The Watsons go to Birmingham ---1963 is a Newberry Honor book and the recipient of the Coretta Scott King award. This book is a comical, tragic, and touching story about a family that lives in Flint, Michigan.
Christopher Paul Curtis spends a large amount of time developing each character and the relationships within this family. We learn that thirteen-year-old Byron is destined to be an “official juvenile delinquent.” Six-year-old Joetta is as sweet as can be, but will do anything to protect her older brothers. Kenny, the narrator, is ten years old. He is smart and gets picked on at school. Dad is fun loving and likes to make people laugh. Mom is the disciplinarian with a loving heart.
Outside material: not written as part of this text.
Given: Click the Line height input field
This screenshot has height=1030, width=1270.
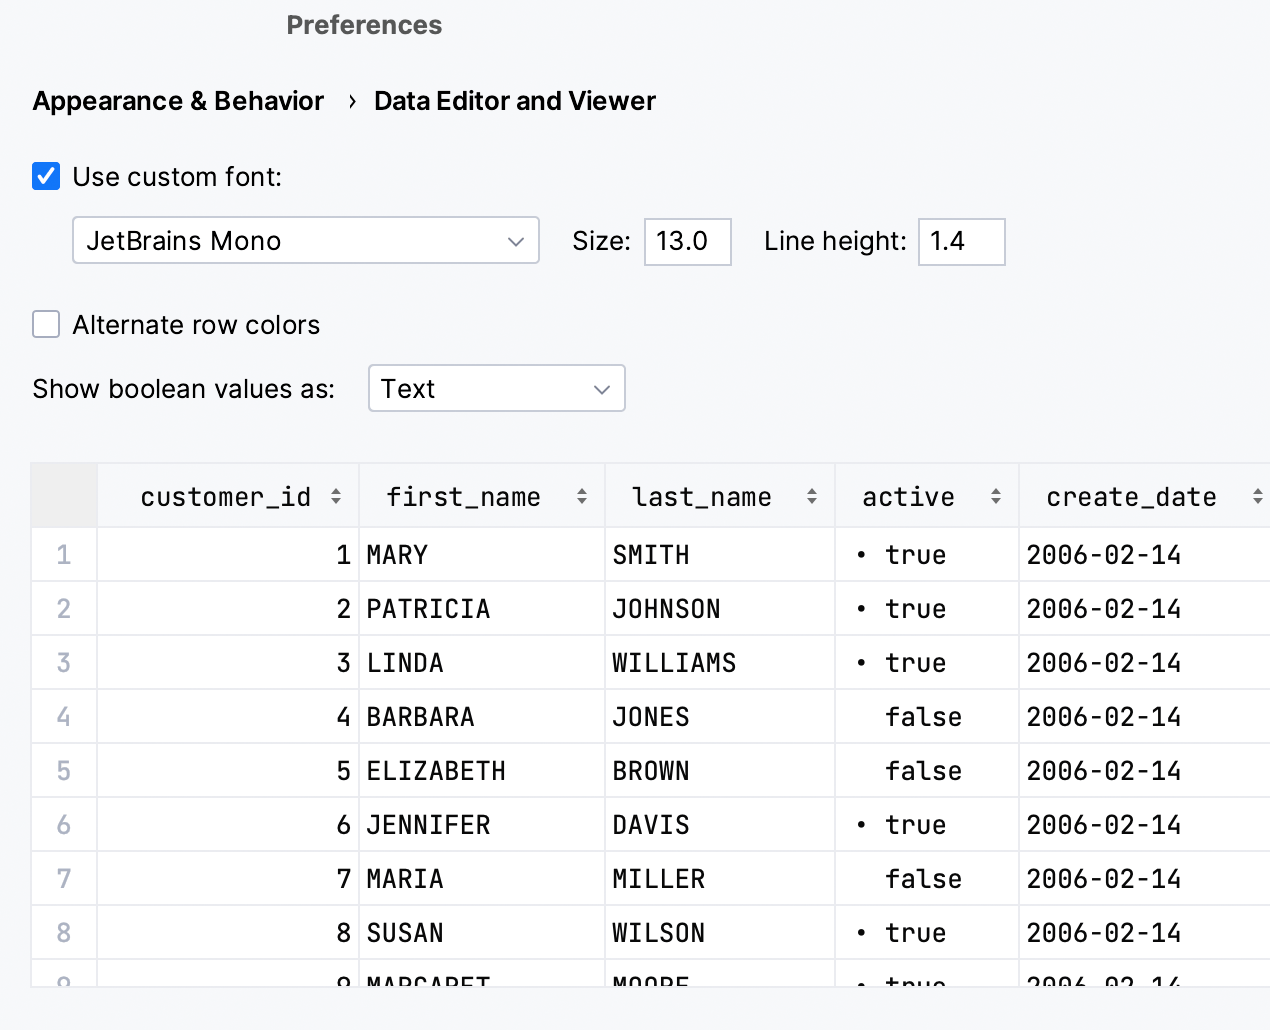Looking at the screenshot, I should pos(960,242).
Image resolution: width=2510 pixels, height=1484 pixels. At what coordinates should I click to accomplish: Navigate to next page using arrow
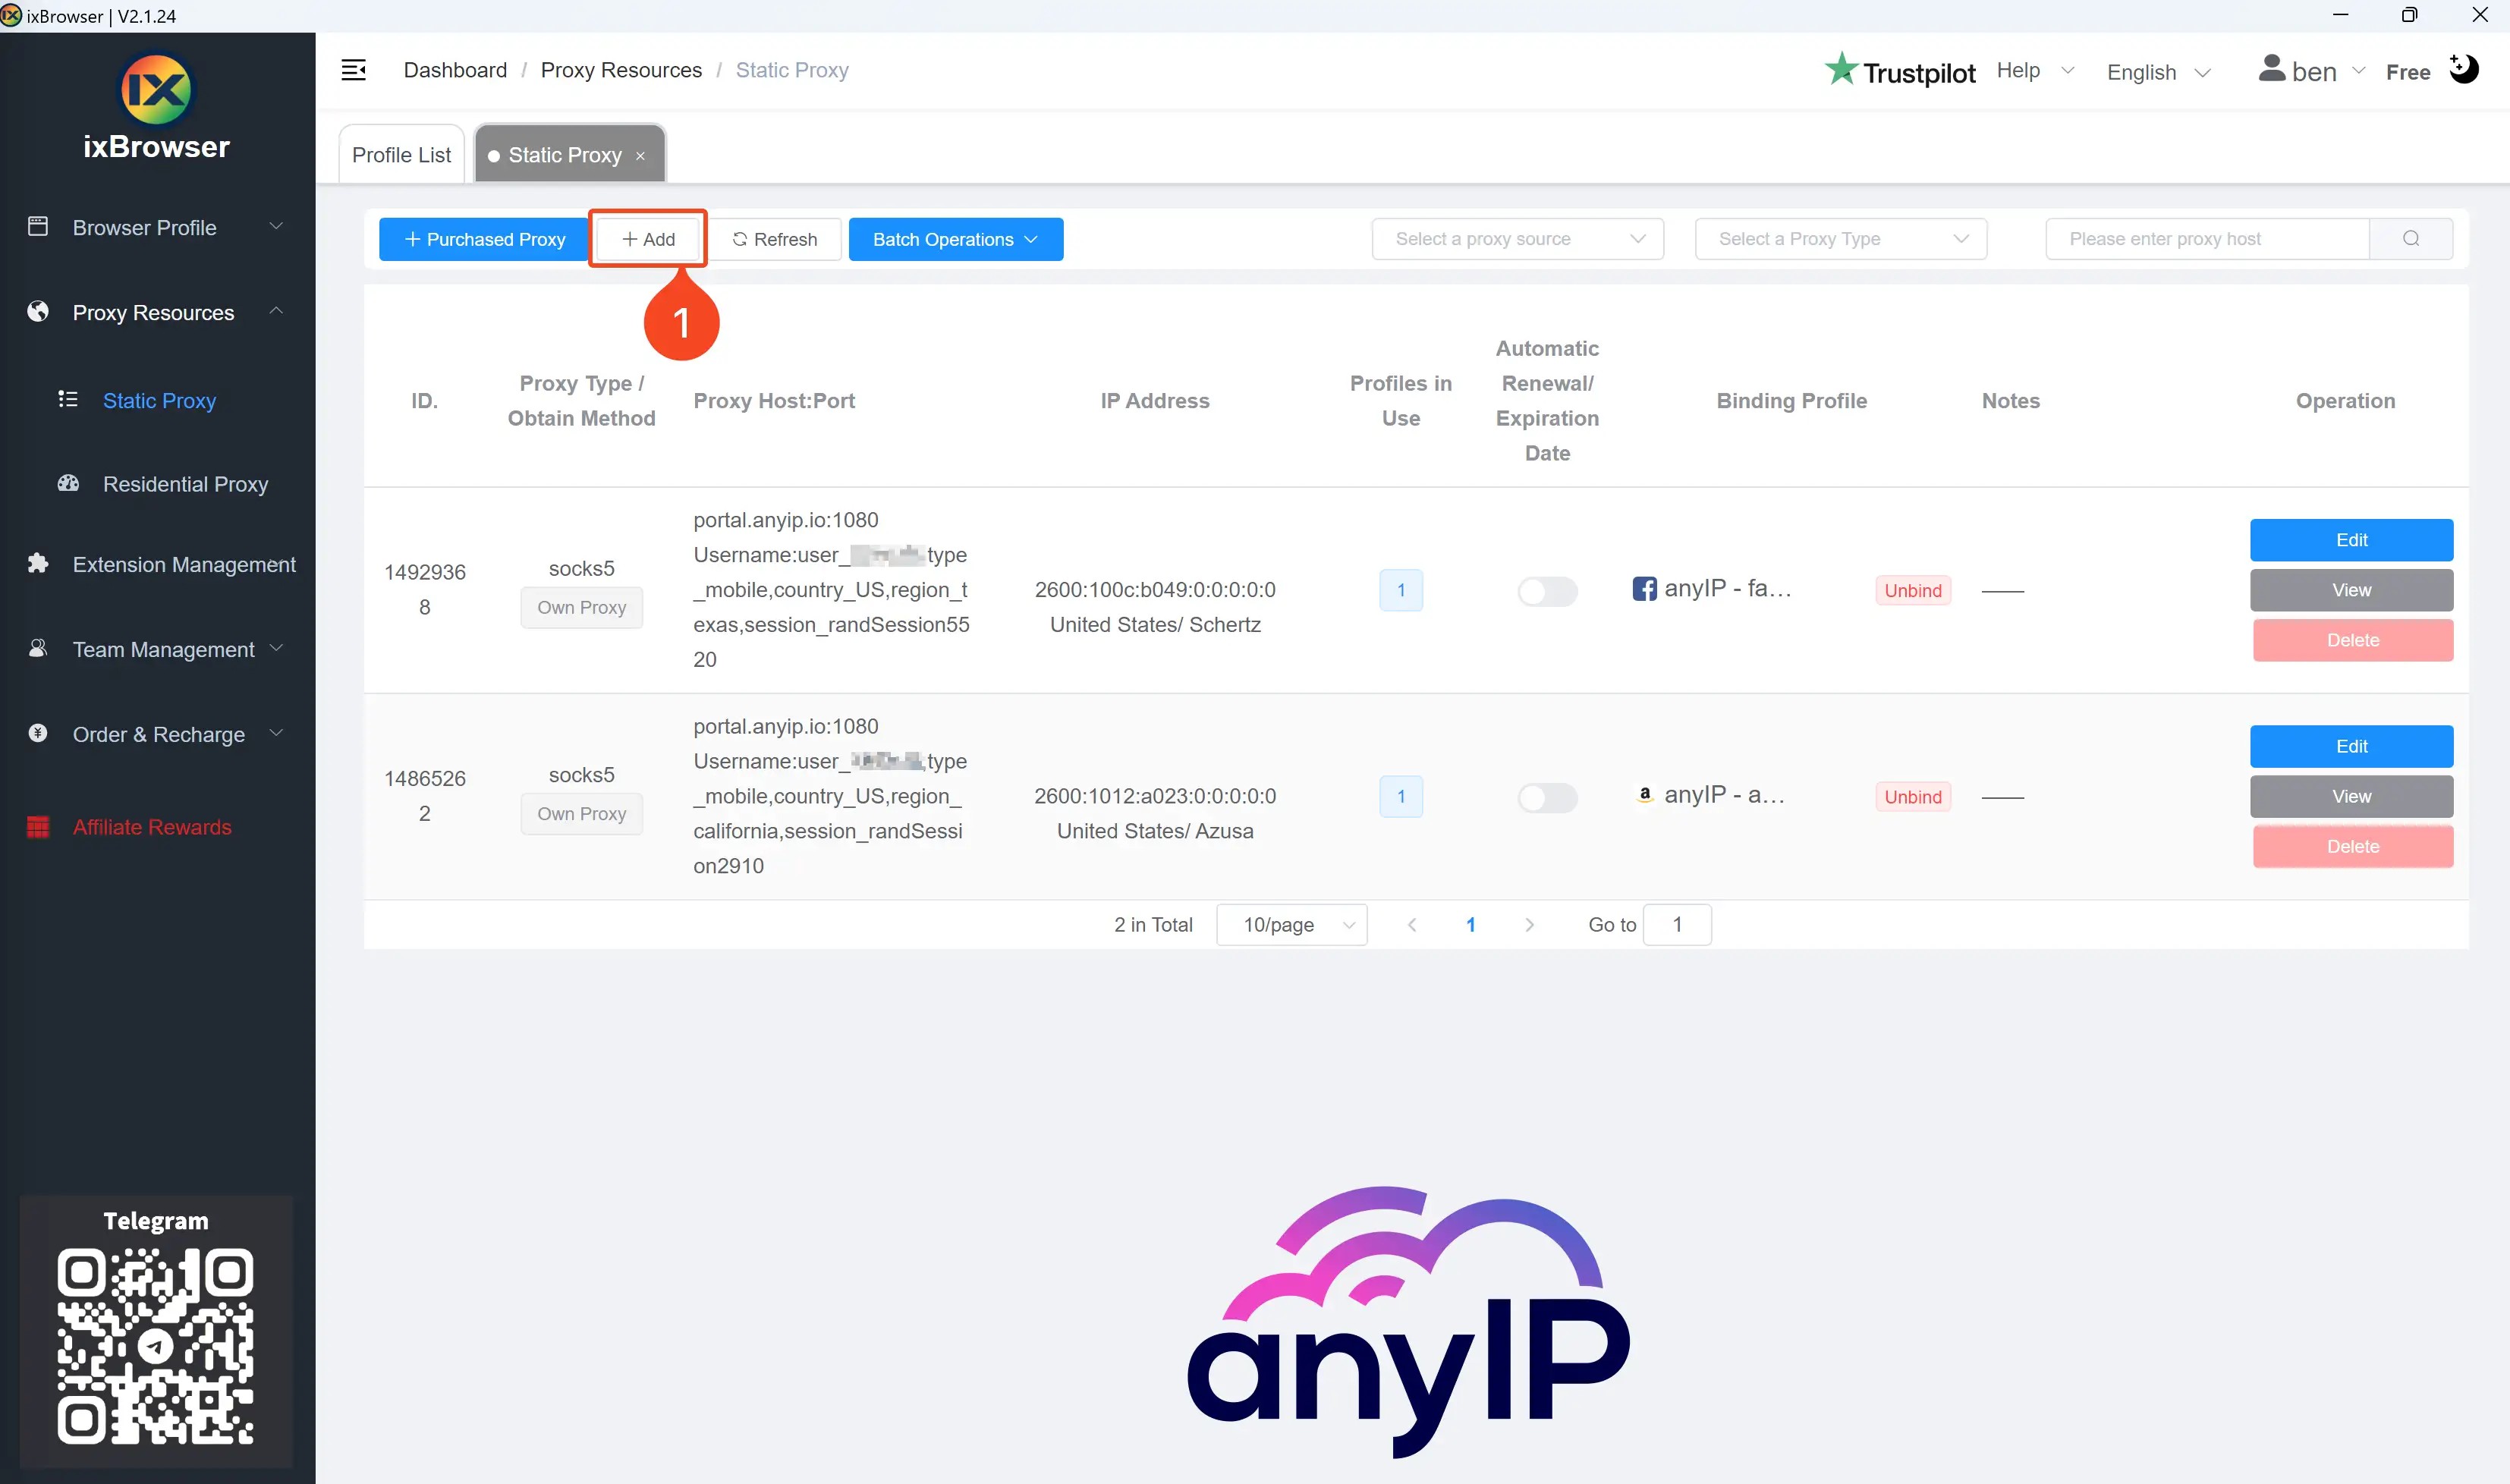coord(1531,924)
As a result of By’s activities, the parents decide that it is best to take him to Birmingham for the summer to live with his grandmother. There is even the possibility that he stay for a year. As they prepare to leave, the mother has planned and researched their every stop because she knows they will not always be welcome. The children have new experiences such as a roadside outhouse and legalized segregation.
They are heading south in the middle of one of the most tragic events in the civil rights era. The story is set in a real time against the backdrop of real events. On September 15, 1963 white racists threw a bomb into a black church, in Birmingham. Four young girls were killed, and many others were injured. Curtis uses this bombing in his novel as the family is visiting Grandma Sands.
Joetta had gone to church that morning and Kenny didn’t go because he didn’t want to go. The bomb went off and Kenny ran to find his sister. He walked into the church just minutes after the explosion went off.
“I walked past people lying around in little balls on the grass crying and twitching, I walked past people squeezing each other and shaking, I walked past people hugging trees and telephone poles, looking like they were afraid they might fly off the earth if they let go. I walked past a million people with their mouths wide-opened and no sounds coming out.”
Curtis does an amazing job with helping the reader understand each character. As events occur in the story the tone changes smoothly. The emotions that are evoked in this story are strong from the fun loving events to the horrific tragedy with the bombing.
Curtis presents this family within the context of a tragic time in American history. Kenny is left to question WHY? Byron responds with, “Kenny, things ain’t ever going to be fair. How’s it fair that two grown men could hate Negroes so much that they’d kill some kids just to stop them from going to school? How’s it fair that even though the cops down there might know who did it nothing will probably ever happen to those men? It ain’t. But you just gotta understand that that’s the way it is and keep on steppin’” p. 203. This book lends itself well to great conversations.
How far have we come? How much further do we need to go?